Aim of the exercise: Reproduce each line of the listing below verbatim.

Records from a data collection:
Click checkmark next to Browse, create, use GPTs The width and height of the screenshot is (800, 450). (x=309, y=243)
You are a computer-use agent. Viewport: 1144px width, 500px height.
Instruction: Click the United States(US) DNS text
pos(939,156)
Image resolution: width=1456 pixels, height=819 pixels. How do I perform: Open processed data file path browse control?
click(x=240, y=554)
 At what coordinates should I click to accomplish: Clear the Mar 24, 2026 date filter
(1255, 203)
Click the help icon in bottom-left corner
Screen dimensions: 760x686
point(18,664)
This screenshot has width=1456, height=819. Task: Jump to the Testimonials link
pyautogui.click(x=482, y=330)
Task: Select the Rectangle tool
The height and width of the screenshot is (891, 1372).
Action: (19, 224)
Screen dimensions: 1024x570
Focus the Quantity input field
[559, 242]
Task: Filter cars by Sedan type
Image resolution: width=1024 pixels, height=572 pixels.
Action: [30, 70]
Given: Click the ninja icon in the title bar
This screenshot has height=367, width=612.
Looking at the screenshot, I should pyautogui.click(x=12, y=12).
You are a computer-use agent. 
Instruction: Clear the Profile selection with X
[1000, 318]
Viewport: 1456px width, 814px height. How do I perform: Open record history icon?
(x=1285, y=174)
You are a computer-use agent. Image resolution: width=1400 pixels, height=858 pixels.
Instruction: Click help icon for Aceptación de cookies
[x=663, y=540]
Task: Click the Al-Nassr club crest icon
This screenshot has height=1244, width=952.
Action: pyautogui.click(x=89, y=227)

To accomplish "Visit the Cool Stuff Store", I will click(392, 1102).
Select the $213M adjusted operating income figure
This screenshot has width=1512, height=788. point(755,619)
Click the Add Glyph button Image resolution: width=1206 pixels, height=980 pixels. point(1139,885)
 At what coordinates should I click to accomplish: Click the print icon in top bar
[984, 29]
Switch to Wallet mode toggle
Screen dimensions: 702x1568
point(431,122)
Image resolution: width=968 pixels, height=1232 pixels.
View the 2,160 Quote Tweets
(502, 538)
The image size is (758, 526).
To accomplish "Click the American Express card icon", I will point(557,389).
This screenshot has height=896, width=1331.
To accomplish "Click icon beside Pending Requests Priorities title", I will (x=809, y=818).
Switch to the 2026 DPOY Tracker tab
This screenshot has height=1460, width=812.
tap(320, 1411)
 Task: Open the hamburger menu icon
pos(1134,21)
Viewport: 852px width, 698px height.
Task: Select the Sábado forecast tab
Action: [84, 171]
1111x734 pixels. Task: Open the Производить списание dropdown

Exercise result:
Click checkmark next to Browse, create, use GPTs The width and height of the screenshot is (800, 450). (x=309, y=243)
You are a computer-use agent. Viewport: 1144px width, 500px height.
Instruction: Click the United States(US) DNS text
pos(939,156)
Image resolution: width=1456 pixels, height=819 pixels. How do I perform: Open processed data file path browse control?
click(x=240, y=554)
 At what coordinates should I click to accomplish: Clear the Mar 24, 2026 date filter
(1255, 203)
Click the help icon in bottom-left corner
Screen dimensions: 760x686
point(18,664)
This screenshot has width=1456, height=819. Task: Jump to the Testimonials link
pyautogui.click(x=482, y=330)
Task: Select the Rectangle tool
The height and width of the screenshot is (891, 1372).
Action: (19, 224)
Screen dimensions: 1024x570
Focus the Quantity input field
[559, 242]
Task: Filter cars by Sedan type
Image resolution: width=1024 pixels, height=572 pixels.
Action: [30, 70]
Given: Click the ninja icon in the title bar
This screenshot has height=367, width=612.
Looking at the screenshot, I should pyautogui.click(x=12, y=12).
You are a computer-use agent. 
Instruction: Clear the Profile selection with X
[1000, 318]
Viewport: 1456px width, 814px height. How do I perform: Open record history icon?
(x=1285, y=174)
You are a computer-use agent. Image resolution: width=1400 pixels, height=858 pixels.
Instruction: Click help icon for Aceptación de cookies
[x=663, y=540]
Task: Click the Al-Nassr club crest icon
This screenshot has height=1244, width=952.
Action: pyautogui.click(x=89, y=227)

To accomplish "Visit the Cool Stuff Store", I will click(392, 1102).
Select the $213M adjusted operating income figure
This screenshot has width=1512, height=788. point(755,619)
Click the Add Glyph button Image resolution: width=1206 pixels, height=980 pixels. point(1139,885)
 At what coordinates should I click to accomplish: Click the print icon in top bar
[984, 29]
Switch to Wallet mode toggle
Screen dimensions: 702x1568
point(431,122)
Image resolution: width=968 pixels, height=1232 pixels.
View the 2,160 Quote Tweets
(502, 538)
The image size is (758, 526).
To accomplish "Click the American Express card icon", I will point(557,389).
This screenshot has height=896, width=1331.
To accomplish "Click icon beside Pending Requests Priorities title", I will (x=809, y=818).
Switch to the 2026 DPOY Tracker tab
This screenshot has height=1460, width=812.
tap(320, 1411)
 Task: Open the hamburger menu icon
pos(1134,21)
Viewport: 852px width, 698px height.
Task: Select the Sábado forecast tab
Action: [84, 171]
1111x734 pixels. Task: Open the Производить списание dropdown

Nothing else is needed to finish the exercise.